Début septembre, les États-Unis ont accusé la Russie de tenter d’acheter à la Corée du Nord « des millions de roquettes et d’obus d’artillerie » pour les utiliser dans la guerre en Ukraine. La Russie a déjà violé les sanctions internationales en achetant des armes à l’Iran. Mais les experts militaires sont sceptiques quant à la qualité des armes nord-coréennes et à l’aide qu’elles pourraient réellement apporter aux Russes en Ukraine.
La Corée du Nord a tenté de faire taire la rumeur fin septembre lorsqu’un responsable anonyme du ministère de la défense a déclaré que le pays ne vendait pas d’armes à la Russie. Nous n’avons jamais exporté d’armes ou de munitions vers la Russie auparavant et nous n’avons pas l’intention de le faire », aurait déclaré le responsable. Le fonctionnaire a accusé les États-Unis et d’autres « forces hostiles » de répandre des rumeurs pour « poursuivre leurs objectifs politiques et militaires de base ».
Étant donné que les projets entre Moscou et Pyongyang restent du domaine de l’imagination, il n’y a pas lieu de s’inquiéter pour l’instant. En l’état actuel des choses, la Corée du Nord a plus à gagner d’une coopération que la Russie. Alors que la Russie peut encore perdre la guerre ou rester embourbée en Ukraine pendant une période imprévisible, la Corée du Nord a tout à gagner en devises étrangères d’une éventuelle coopération avec la Russie et, plus important encore, à obtenir le soutien de la Russie aux Nations unies.
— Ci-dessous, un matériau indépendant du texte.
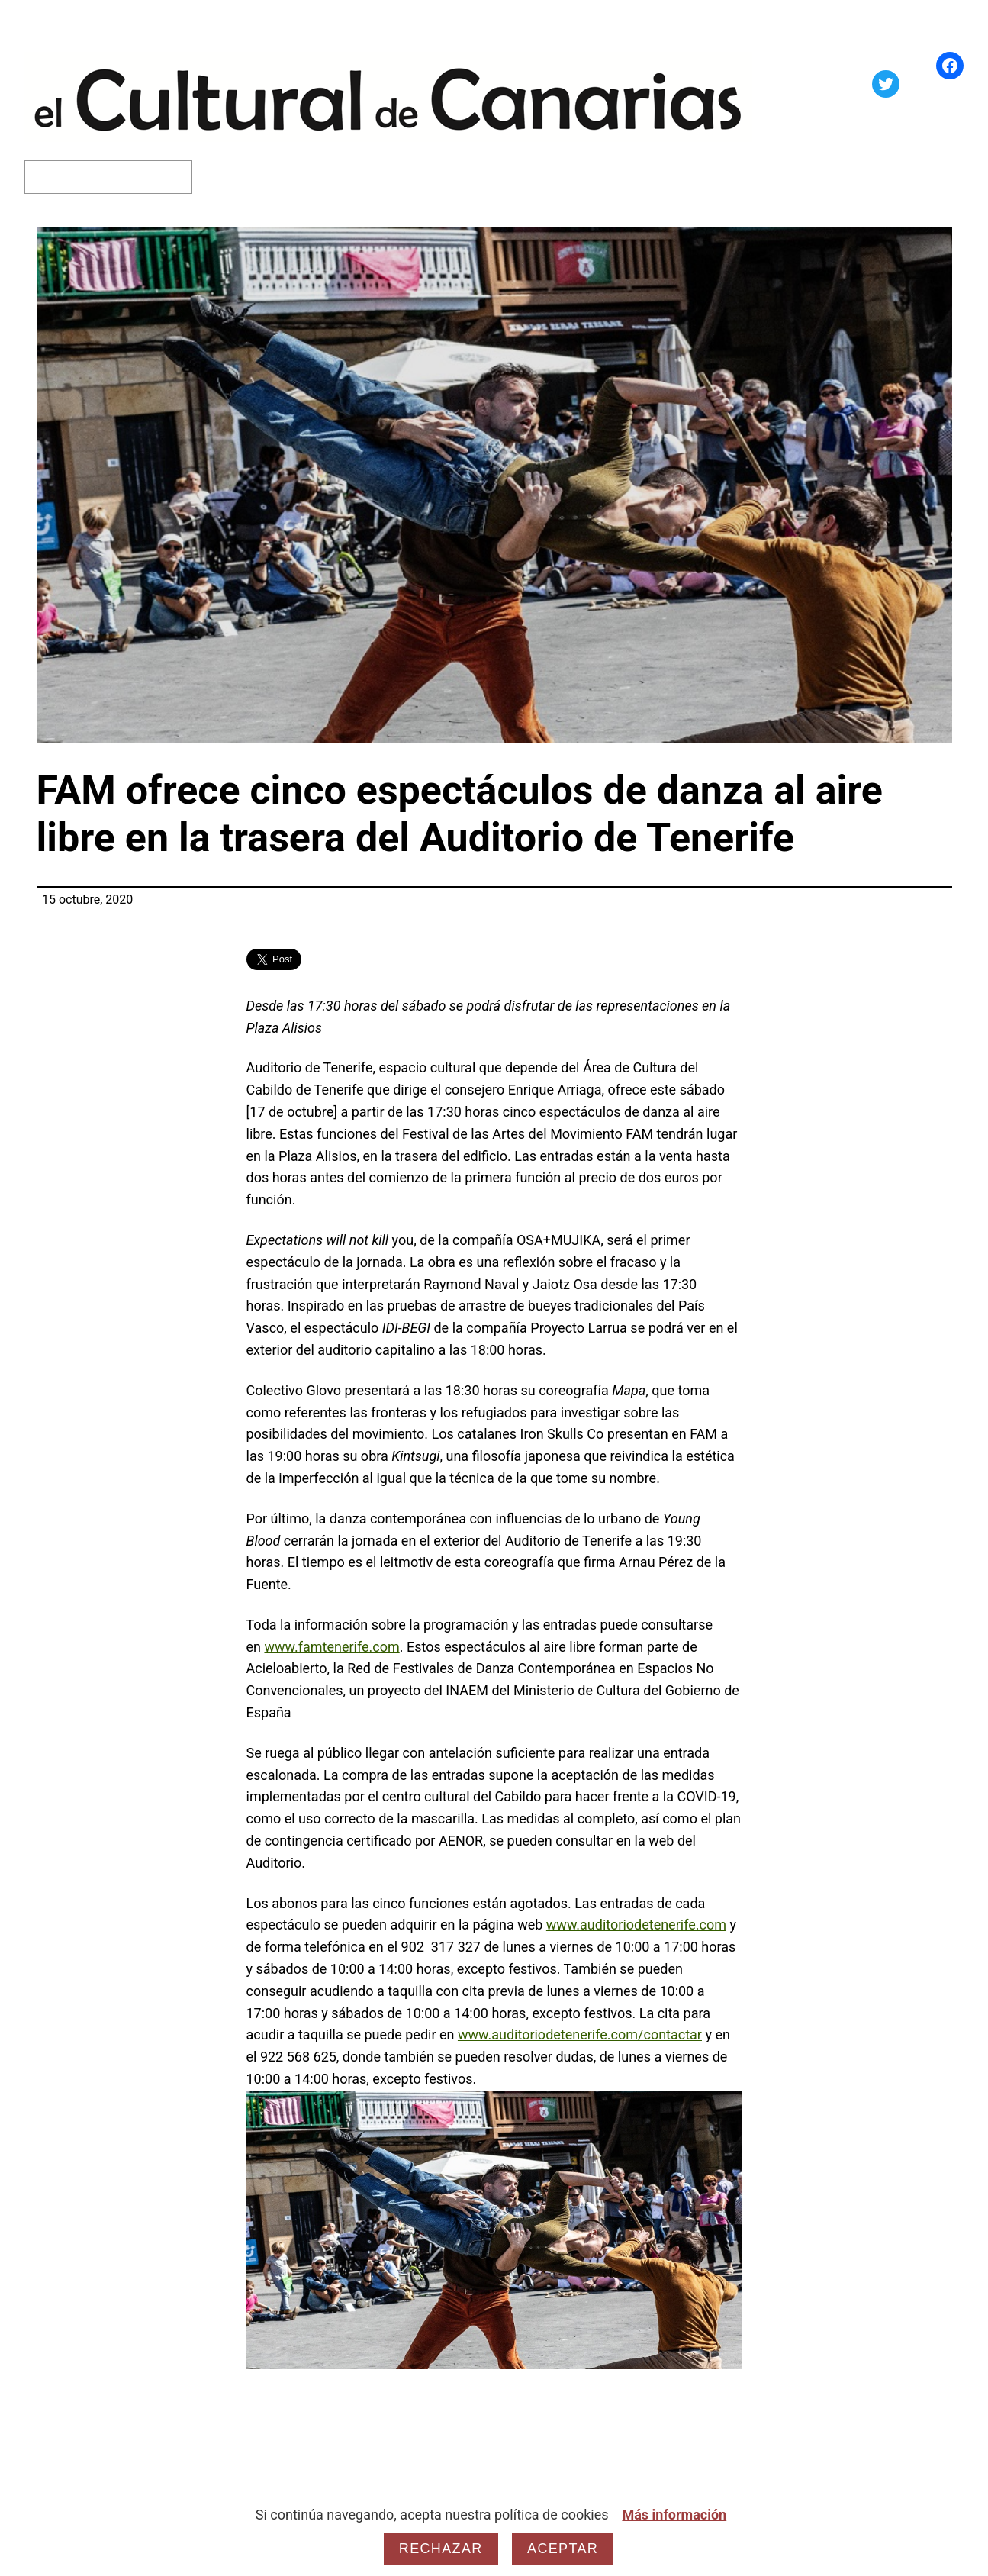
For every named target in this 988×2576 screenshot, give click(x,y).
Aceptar (562, 2548)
Avec le soutien de la Russie et de la Chine à l’ONU, la Corée du Nord se sentira probablement encouragée à prendre plus de risques que jamais. Étant donné que de nouvelles sanctions ne peuvent être mises en œuvre sans l’accord de ces deux membres permanents du Conseil de sécurité des Nations unies, le fait d’avoir Moscou et Pékin dans son camp signifie beaucoup pour Pyongyang. Pékin a laissé entendre qu’il ne soutiendrait même pas des sanctions supplémentaires si la Corée du Nord effectuait un septième essai nucléaire.
Si la Corée du Nord est depuis longtemps habituée à l’isolement international, les choses sont différentes pour la Russie. La Russie est désormais largement isolée au niveau international et a besoin de soutien. Si elle reste coincée dans une guerre prolongée avec l’Ukraine, les conséquences pour la position diplomatique internationale de la Russie et son économie intérieure ne seront pas positives. C’est probablement l’une des raisons pour lesquelles Moscou a tendu la main à Pyongyang après le déclenchement de la guerre.
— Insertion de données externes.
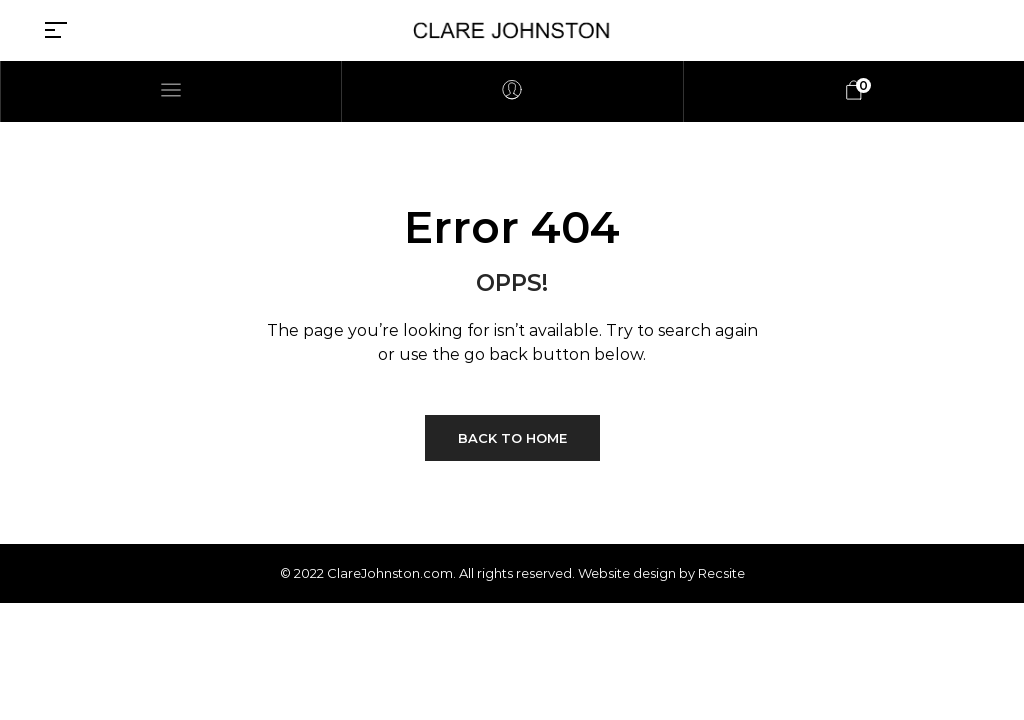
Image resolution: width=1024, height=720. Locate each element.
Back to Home (512, 438)
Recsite (721, 573)
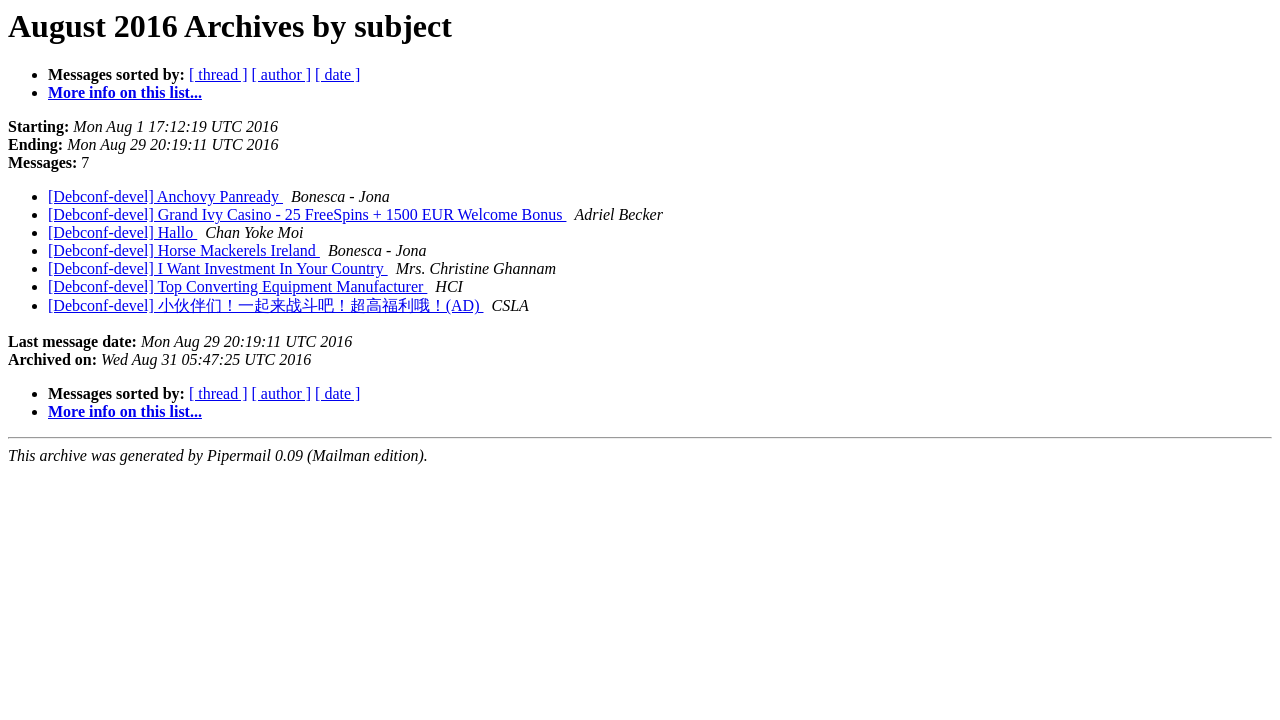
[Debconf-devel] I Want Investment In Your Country (218, 268)
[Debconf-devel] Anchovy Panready (165, 196)
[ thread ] (218, 74)
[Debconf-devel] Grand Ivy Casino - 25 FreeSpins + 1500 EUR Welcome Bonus (307, 214)
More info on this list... (125, 92)
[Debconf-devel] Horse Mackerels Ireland (184, 250)
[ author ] (282, 74)
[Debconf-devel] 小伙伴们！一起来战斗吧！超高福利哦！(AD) (265, 305)
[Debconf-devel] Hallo (122, 232)
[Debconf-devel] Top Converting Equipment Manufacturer (237, 286)
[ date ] (337, 74)
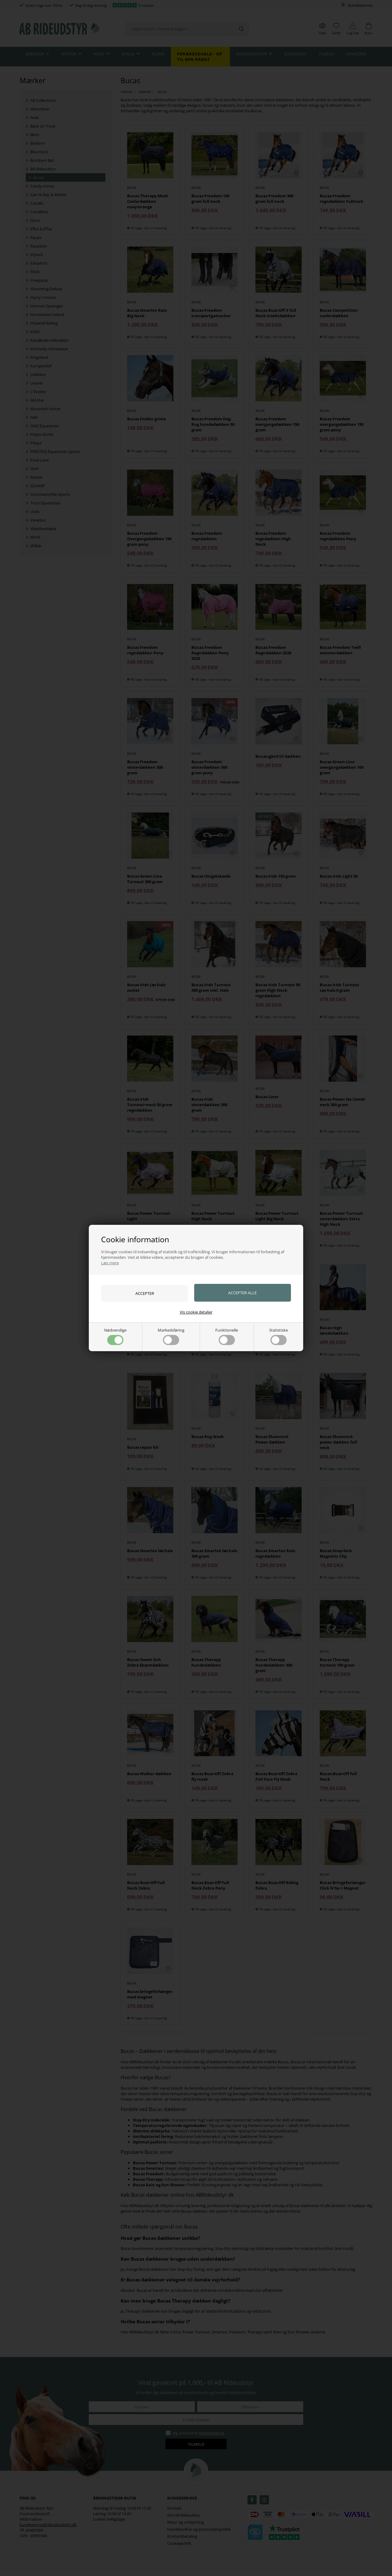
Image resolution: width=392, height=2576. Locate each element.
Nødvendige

Mais la Corée du Nord est calculatrice et stratégique. Pyongyang ne prendra pas de risques inutiles si les récompenses sont insuffisantes. Les responsables nord-coréens peuvent continuer à apporter un soutien verbal à la Russie, mais cela ne signifie pas qu’ils sont prêts à voir leur propre peuple mourir dans une guerre qui ne signifie pas grand-chose pour eux. Même si la Corée du Nord accepte la proposition d’envoyer de la main-d’œuvre dans la région de Donbas, cela ne sera possible que si la Russie parvient à gagner la guerre.
En attendant, la Corée du Nord reste enhardie, tandis que les options de la Russie semblent de plus en plus limitées.
Gabriela Bernal est doctorante à l’Université d’études nord-coréennes de Séoul.